*YOUR GOAL*
The full set of records needs to be retyped exactly.

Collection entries
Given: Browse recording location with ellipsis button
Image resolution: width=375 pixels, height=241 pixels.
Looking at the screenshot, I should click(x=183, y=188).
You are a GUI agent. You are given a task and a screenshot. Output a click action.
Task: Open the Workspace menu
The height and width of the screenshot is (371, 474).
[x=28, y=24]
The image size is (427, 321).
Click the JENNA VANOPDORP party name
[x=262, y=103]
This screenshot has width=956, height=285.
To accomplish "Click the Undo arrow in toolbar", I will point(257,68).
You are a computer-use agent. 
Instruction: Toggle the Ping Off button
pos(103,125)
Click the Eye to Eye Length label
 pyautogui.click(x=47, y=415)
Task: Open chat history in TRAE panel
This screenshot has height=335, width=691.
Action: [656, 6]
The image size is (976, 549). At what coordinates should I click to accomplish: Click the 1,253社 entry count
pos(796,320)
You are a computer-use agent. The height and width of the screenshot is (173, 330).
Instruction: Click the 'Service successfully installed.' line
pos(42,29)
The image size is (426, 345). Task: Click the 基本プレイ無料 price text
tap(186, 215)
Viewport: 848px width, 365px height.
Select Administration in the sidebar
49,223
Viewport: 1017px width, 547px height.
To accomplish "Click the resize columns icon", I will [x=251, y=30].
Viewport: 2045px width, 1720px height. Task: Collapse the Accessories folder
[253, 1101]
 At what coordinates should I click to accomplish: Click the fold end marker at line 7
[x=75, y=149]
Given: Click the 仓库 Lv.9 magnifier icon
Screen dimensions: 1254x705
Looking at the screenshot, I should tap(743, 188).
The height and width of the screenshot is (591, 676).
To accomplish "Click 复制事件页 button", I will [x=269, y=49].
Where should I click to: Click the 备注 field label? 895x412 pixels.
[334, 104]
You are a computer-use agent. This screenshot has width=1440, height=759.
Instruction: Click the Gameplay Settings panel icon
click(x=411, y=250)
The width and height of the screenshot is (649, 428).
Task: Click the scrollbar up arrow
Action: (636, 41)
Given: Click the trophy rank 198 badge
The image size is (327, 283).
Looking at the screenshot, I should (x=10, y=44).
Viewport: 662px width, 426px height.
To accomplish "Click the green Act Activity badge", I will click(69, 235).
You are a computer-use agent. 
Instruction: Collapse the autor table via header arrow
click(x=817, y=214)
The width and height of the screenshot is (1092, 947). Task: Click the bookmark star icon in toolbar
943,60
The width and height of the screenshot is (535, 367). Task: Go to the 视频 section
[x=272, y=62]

*TASK ANSWER*
Given: Browse recording location with ellipsis button
Image resolution: width=375 pixels, height=241 pixels.
Looking at the screenshot, I should click(x=183, y=188).
You are a GUI agent. You are given a task and a screenshot. Output a click action.
Task: Open the Workspace menu
The height and width of the screenshot is (371, 474).
[x=28, y=24]
The image size is (427, 321).
Click the JENNA VANOPDORP party name
[x=262, y=103]
This screenshot has width=956, height=285.
To accomplish "Click the Undo arrow in toolbar", I will point(257,68).
You are a computer-use agent. 
Instruction: Toggle the Ping Off button
pos(103,125)
Click the Eye to Eye Length label
 pyautogui.click(x=47, y=415)
Task: Open chat history in TRAE panel
This screenshot has height=335, width=691.
Action: [656, 6]
The image size is (976, 549). At what coordinates should I click to accomplish: Click the 1,253社 entry count
pos(796,320)
You are a computer-use agent. The height and width of the screenshot is (173, 330).
Instruction: Click the 'Service successfully installed.' line
pos(42,29)
The image size is (426, 345). Task: Click the 基本プレイ無料 price text
tap(186, 215)
Viewport: 848px width, 365px height.
Select Administration in the sidebar
49,223
Viewport: 1017px width, 547px height.
To accomplish "Click the resize columns icon", I will [x=251, y=30].
Viewport: 2045px width, 1720px height. Task: Collapse the Accessories folder
[253, 1101]
 At what coordinates should I click to accomplish: Click the fold end marker at line 7
[x=75, y=149]
Given: Click the 仓库 Lv.9 magnifier icon
Screen dimensions: 1254x705
Looking at the screenshot, I should tap(743, 188).
The height and width of the screenshot is (591, 676).
To accomplish "Click 复制事件页 button", I will [x=269, y=49].
Where should I click to: Click the 备注 field label? 895x412 pixels.
[334, 104]
You are a computer-use agent. This screenshot has width=1440, height=759.
Instruction: Click the Gameplay Settings panel icon
click(x=411, y=250)
The width and height of the screenshot is (649, 428).
Task: Click the scrollbar up arrow
Action: (636, 41)
Given: Click the trophy rank 198 badge
The image size is (327, 283).
Looking at the screenshot, I should (x=10, y=44).
Viewport: 662px width, 426px height.
To accomplish "Click the green Act Activity badge", I will click(69, 235).
You are a computer-use agent. 
Instruction: Collapse the autor table via header arrow
click(x=817, y=214)
The width and height of the screenshot is (1092, 947). Task: Click the bookmark star icon in toolbar
943,60
The width and height of the screenshot is (535, 367). Task: Go to the 视频 section
[x=272, y=62]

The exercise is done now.